One of the most distinguished demographers of her generation, Irene Taeuber was born in Missouri and graduated from the University of Missouri in 1927. Her graduate training was at Northwestern University and the University of Minnesota from which she received a doctorate in sociology in 1931. Married to Conrad Taeuber, a noted demographer employed for many years at the U.S. Bureau of the Census, she had two children, Richard and Karl, both of whom have pursued careers in demography.

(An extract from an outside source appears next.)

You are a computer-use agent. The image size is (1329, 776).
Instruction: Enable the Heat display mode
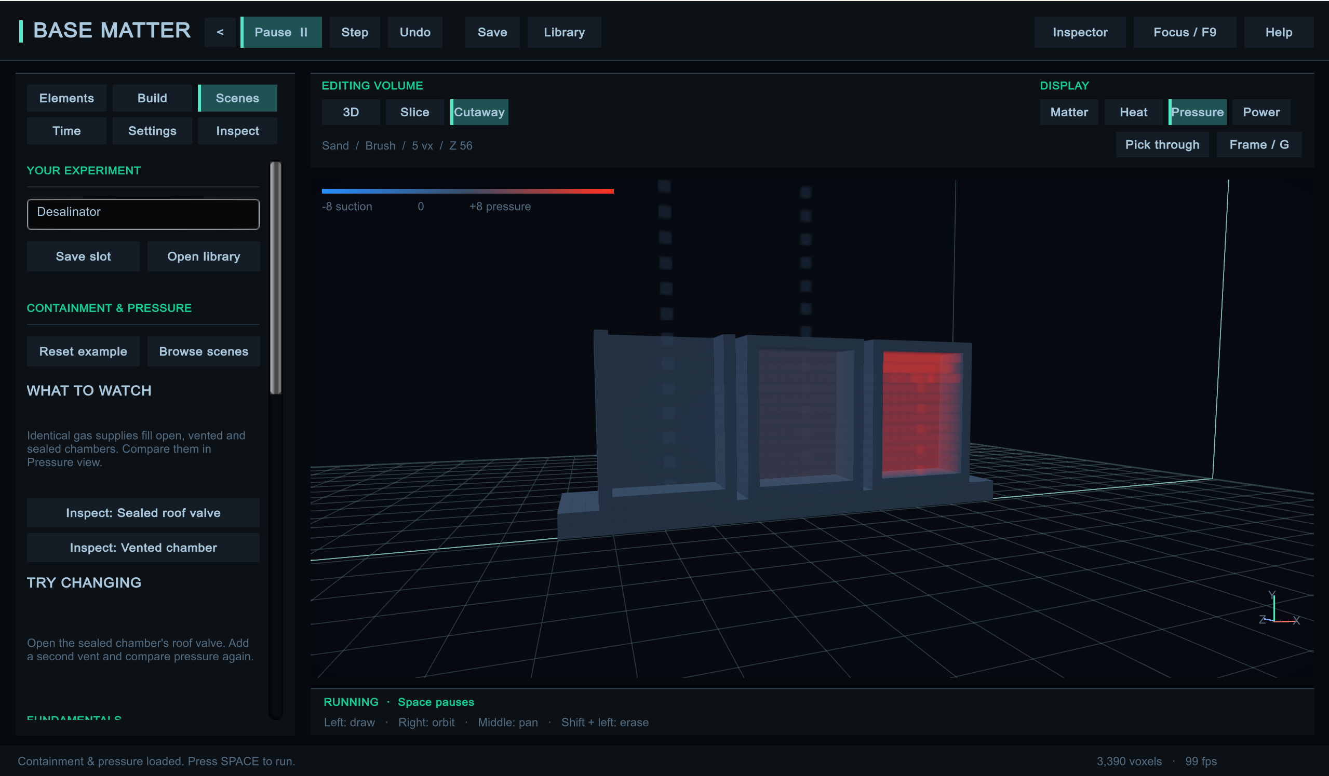coord(1133,112)
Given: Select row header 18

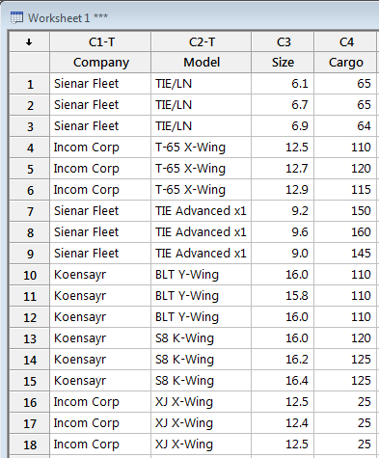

Apart from three years of teaching at Mt. Holyoke College and a brief stint in Washington where, with the eminent demographer Frank Lorimer she edited Population Literature for the Population Association of America, most of Irene Taeuber's career was spent at the Office of Population Research at Princeton University which she joined shortly after its founding. There, from 1937 when the first volume appeared, for the rest of her life she co-edited Population Index, an annotated bibliography of the world's population research literature, carrying the main responsibilities for the journal during its first 17 years and writing most of the journal's opening "Current Items." Her reputation as a demographer, however, is based primarily on her research contributions, contained in some 200 published items–books, monographs, articles, book chapters, and reviews. The geography of her demographic interests was wide-ranging, covering all continents. Her best-known book, a 462 page volume entitled The Population of Japan, appeared in 1958 and was later translated and published in Japan. In the same year she also co-authored with her husband the massive volume The Changing Population of the United States. Although primarily a specialist on the populations of Asia–China, Pakistan, India, and the Philippines as well as Japan–Taeuber also wrote on Europe and the United States and on different parts of sub-Saharan Africa. Measurement issues in demography captured her attention too, as did the science of demography itself. Her contributions to the population field can be characterized as demographic description and analysis at its best, with a truly international purview. A full bibliography of her writings appears as an appendix to a 1975 memorial note in Population Index by Frank Notestein.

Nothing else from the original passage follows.